In our case, as the sound equipment will be old, we will not be able to choose to decode this type of Dolby Digital or DTS tracks, so we will send the TV sound to PCM stereo and we have to indicate this in the TV setup that it is the decode the sound signal.

If we have this type of optical input, it should be our first choice, as we won’t have electromagnetic interference and we will maintain the best signal quality until we hit stereo. But if the hardware is older, you will most likely have to opt for analog connections.
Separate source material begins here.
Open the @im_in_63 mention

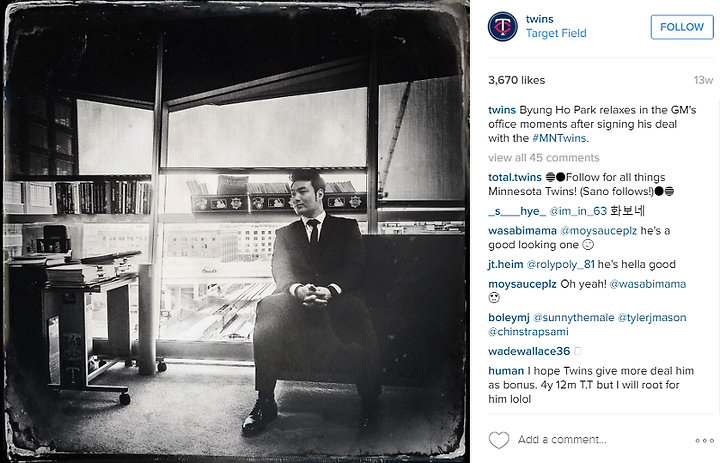click(578, 211)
Here we have two basic possibilities to get the sound of the TV: the classic stereo RCA connectors (the typical black cable and red or red and white cable) or the traditional 3.5mm stereo audio output in headphones, computers, readers and mobiles until a few years ago.

RCA cable

RCA audio outputs if we use good cables should provide us with very good transmission quality, although here we can end up with the opposite problem: that the TV is so modern that it no longer has these types of connections. Paradoxically, this situation occurs with the newer models of the higher range, although if your television is of a mid-low range, you probably have it available.

3.5mm jack cable

Finally, we have the option of using a 3.5mm jack cable capable of transmitting a stereo sound signal between the TV and the stereo. It’s usually available on all optional TVs to stream sound to speakers or headphones, although you can’t find it as such in the stereo. But that’s no problem, since you can still get a 3.5mm jack to RCA connector cable adapter in both male and female terminated versions.

KabelDirekt – 0.2m stereo audio coaxial adapter (1 male 3.5mm jack to 2 female RCA connectors, for connecting 3.5mm RCA cables), Pro Series

Parameter setting and commissioning

Alright, we’ve got everything plugged in and now it’s time to set up both teams to make it all work. To start with, you need to select the corresponding audio output (eg RCA, jack or headphone) in the TV setup menu and in turn choose the corresponding audio input with this connector on the audio system.

After that, it is convenient to adjust the equalizer settings and sound modes available on both devices. At this point, we’ll basically have two options: adjusting the settings directly in the music channel, if it has EQ controls (usually they have knobs for bass and treble at least) and some listening modes. Or do it from the TV menu, which will be more modern, advanced, and likely have more options to choose from.

Which system is the best? Well, that will depend on each particular case and especially on the range of musical material available. If it was performing well, it probably has quality filters that offer precise levels of adjustment that will produce better sound quality. Otherwise, the TV will be our best option.

Another interesting point to evaluate is whether we can install an additional subwoofer on the TV and / or the audio system to help us improve the low frequencies. On some models it is possible to have this function, which can be useful to complement the sound of the music system when watching movies.